引用文:
————————

【執筆者:管理栄養士 鳥越菜生】
炒り卵(卵そぼろ)の日持ちは冷蔵庫で正しく保存すれば可能なので、作り置きにしておくと忙しいときにも重宝します。
しかし保存状況によっては傷みが早くなるので、保存期間の目安のほか食べられる状態かの見分け方を知っておくことも大切です。
良質なタンパク質をはじめ豊富な栄養素が摂れる炒り卵を便利な常備菜にできるように、次の項目について解説します。
炒り卵のこと
- 作り置きの賞味期限の目安
- 安全に食べられる状態の見分け方
- 卵の選び方や調理の注意点
- 傷みを防ぐ冷蔵・冷凍保存のコツ
炒り卵をいつでもさっとアレンジレシピに使えるようにしたい方や、昨日余った分を食べられるか悩んでいる方もぜひ参考にしてください。
目次
炒り卵の日持ちはいつまで?作り置きの保存期間と注意点
炒り卵は冷蔵庫で2~3日程度、冷凍すると約2週間日持ちできますが、傷みやすいので常温放置はできるだけ避けて早めの消費がおすすめです。
常温 | できるだけ早く消費 (2時間以内がおすすめ) |
---|---|
冷蔵 | 2~3日程度 (なるべく早く食べきる) |
冷凍 | 2週間程度 |
日持ちできる期間は保存状態や卵の鮮度・調理の仕方によっても変わるので、注意が必要です。
目安を参考にしながら、見た目や臭いから食べられる状態かを見分けられるように、腐ったときの特徴も覚えておきましょう。
食べられるかは臭いや見た目からも確認
炒り卵が傷むと臭い匂いや変色・カビ・粘つき・ぬめりのある汁気が生じるなどの異変が現れ、腐った状態だと五感で判断できます。
- 悪臭・腐敗臭
- カビが生えている
- 変色している
- 粘つき・ぬめりのある汁気が出ている
炒り卵は卵とほかの材料や調味料を混ぜ、しっかり加熱してそぼろ状にするため、雑菌が混入しても死滅させられます。
しかし調理後に調理器具や手指からのほか、空気中に漂っているカビや細菌などの微生物が付く場合もあり、適温になると繁殖するのです。(※1)
微生物は食品の成分を栄養にして分解しながら増殖し、劣化・腐敗させます。
傷んだ炒り卵にはカビや腐敗菌のほかに、サルモネラという食中毒菌も増殖している可能性があるため注意して処分しましょう。
鶏は腸管にサルモネラ菌を持っている場合があるため、卵を使った料理や加工品はサルモネラ食中毒を起こす原因になることがあります。
作り置きにした炒り卵を安心して食べられるように、調理の仕方や使う卵の選び方・扱い方にも注意しましょう。
使う卵は賞味期限やひびに注意!割り置きもNG
日持ちの良い傷みにくい炒り卵を作るには、賞味期限内の新鮮で殻にひびの無い卵を選び、衛生的に調理することも大切です。
- 賞味期限を過ぎていない卵を使う
- 冷蔵庫で保管した殻にひびの無い卵を選ぶ
- 卵の割り置きはしない
- しっかり火を通す(半熟状の部分を残さない方が安心)

————————

抽出資料:
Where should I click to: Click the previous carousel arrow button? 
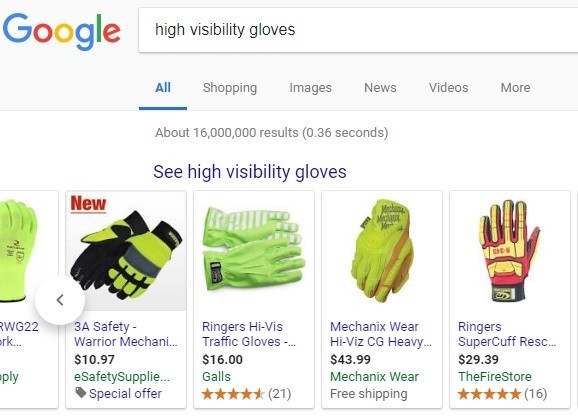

————————

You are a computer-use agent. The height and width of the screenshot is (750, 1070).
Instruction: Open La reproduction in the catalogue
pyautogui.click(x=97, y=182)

————————

作業の指示:
炒り卵の記事から、「良質なタンパク質をはじめ豊富」で始まり「方もぜひ参考にしてください。」まで続く部分を一字も変えずに出力せよ。

解答:
良質なタンパク質をはじめ豊富な栄養素が摂れる炒り卵を便利な常備菜にできるように、次の項目について解説します。
炒り卵のこと
- 作り置きの賞味期限の目安
- 安全に食べられる状態の見分け方
- 卵の選び方や調理の注意点
- 傷みを防ぐ冷蔵・冷凍保存のコツ
炒り卵をいつでもさっとアレンジレシピに使えるようにしたい方や、昨日余った分を食べられるか悩んでいる方もぜひ参考にしてください。